Naked man, and the woman, doing yoga on "their" beach.

The camp for the two "ugly American tourists" we encountered.
We decided to stay, not wanting to cave in to their negative approach, and lowered the dinghy.  In a strange twist of fate, not 5 minutes after getting the dingy down a strong NW wind kicked up and an unpleasant wave started rolling through the anchorage.  This is a tight anchorage, where we are anchored just 150' off the beach in shallow water.  There isn't room for anything to go wrong, and having winds kick up makes this an unappealing anchorage. We lifted the dinghy and decided to leave this crazy encounter behind us, and head south to Isla Requeston.  This would be the southern-most stop in Bahia Concepcion.  We arrived at Isla Requeston but unfortunatley the winds and waves were beginning to pick up a bit more.  Two sailboats were in the south cove (the two American boats we met back in Santa Rosalia) so we took the north bight in about 10 knots of breeze.  For the next few hours the winds slowly increased and we were seeing steady 15-20 knots instead of the 4-6 knots which were in the forecast.  With more than 10 miles of fetch, the waves were getting larger and larger.  After a few hours of increasing wind and waves, we decided to go back north to the place we originally departed from in the morning.
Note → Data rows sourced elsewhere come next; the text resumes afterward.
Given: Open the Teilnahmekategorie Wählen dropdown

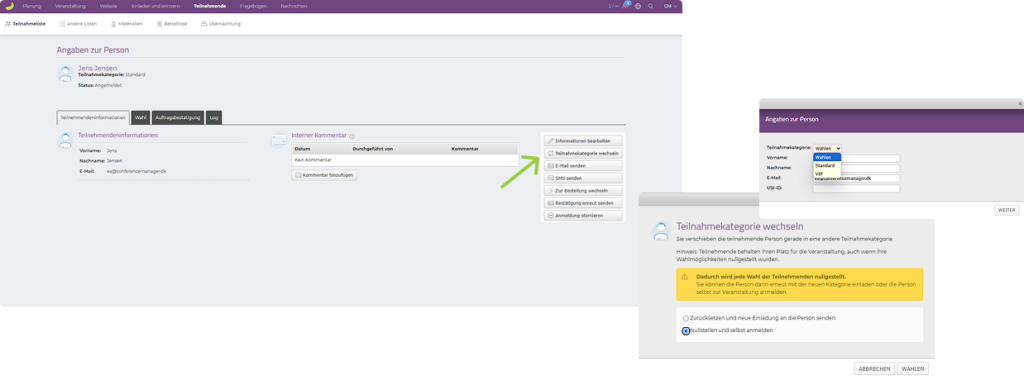Looking at the screenshot, I should click(x=827, y=148).

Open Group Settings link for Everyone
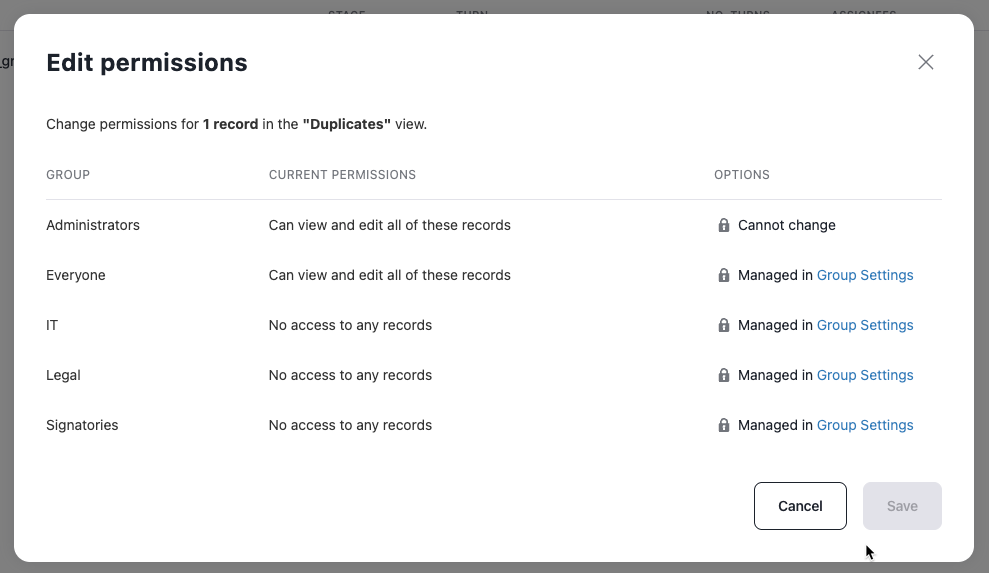point(865,275)
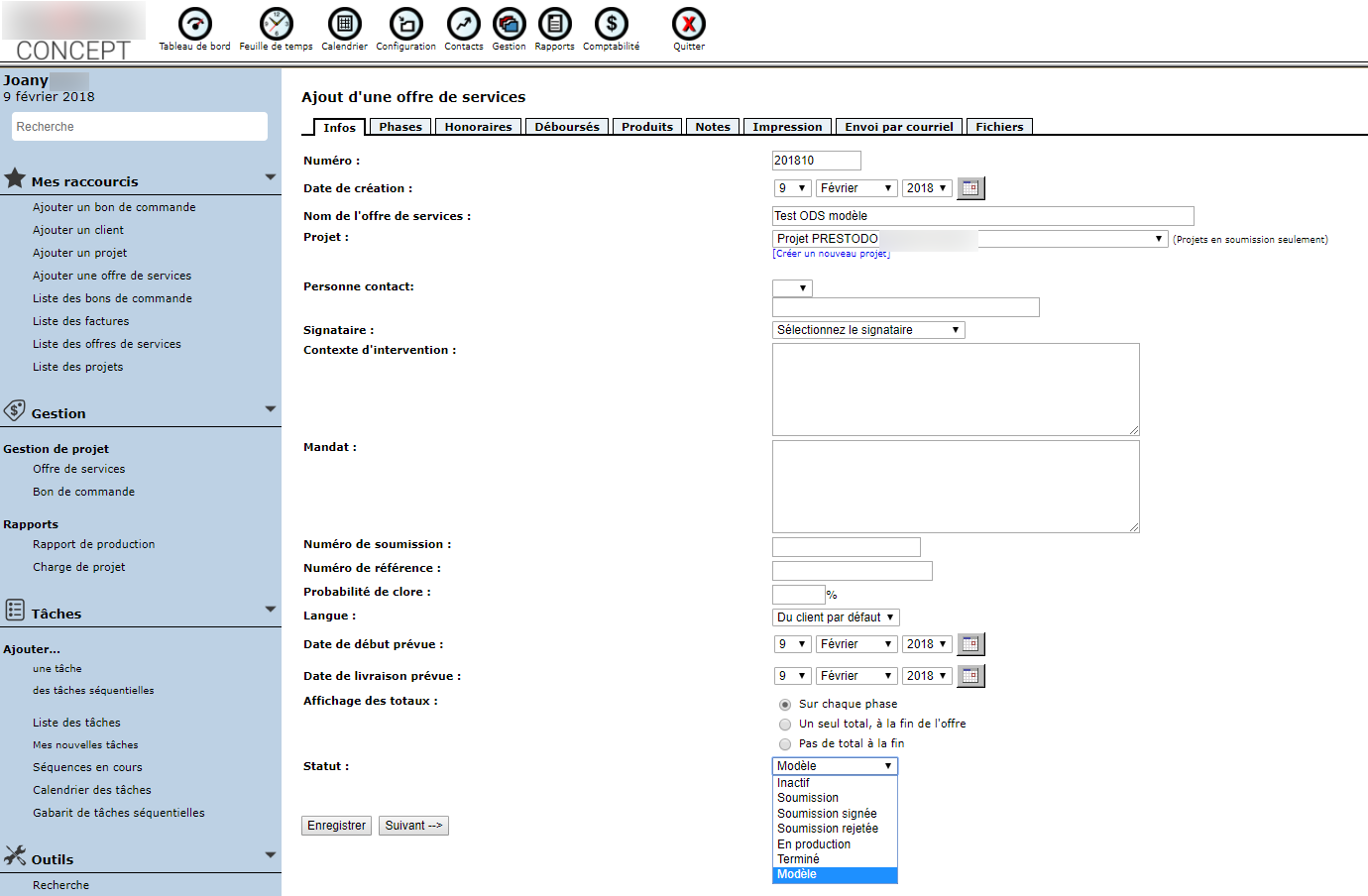Collapse the Mes raccourcis sidebar section
The image size is (1368, 896).
(x=270, y=177)
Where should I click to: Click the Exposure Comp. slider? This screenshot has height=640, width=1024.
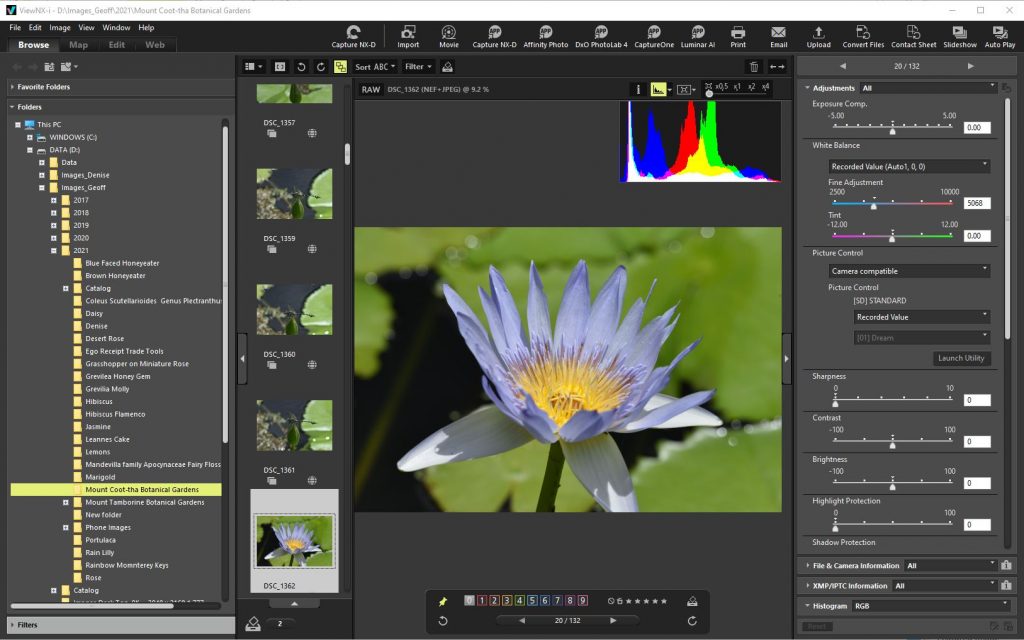coord(892,127)
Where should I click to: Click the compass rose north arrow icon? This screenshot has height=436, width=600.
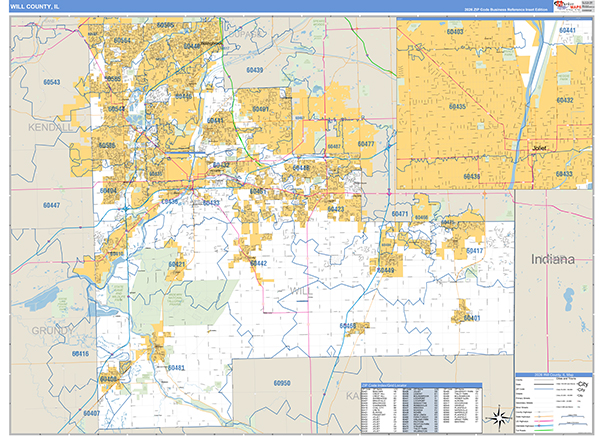coord(500,418)
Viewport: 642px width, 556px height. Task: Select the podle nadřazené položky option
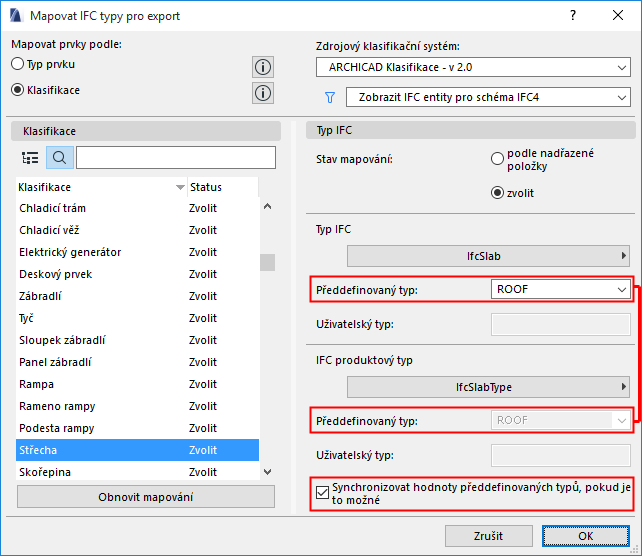497,158
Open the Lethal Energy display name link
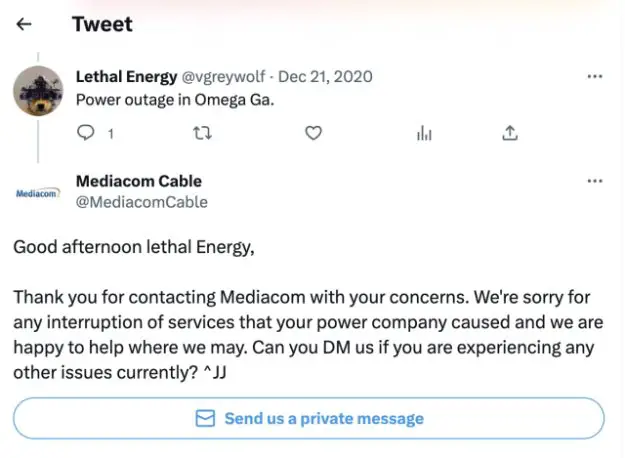 [x=127, y=77]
As we motored up the bay we saw winds of 25 knots with increasingly larger waves.  Whitecaps were everywhere and the pilothouse received a nice salt water shower thanks to waves splashing against the hull.  So much for the flat seas in the forecasts!  We anchored back in Posada Concepcion a few hundred feet from where we started our day.  The winds were still blowing 20+ knots.  A far cry from the predicted winds we saw in 4 different weather forecasts this morning, which all called for light winds (4-6 knots) and calm seas.  Oh well, this is boating, and nothing is written in stone.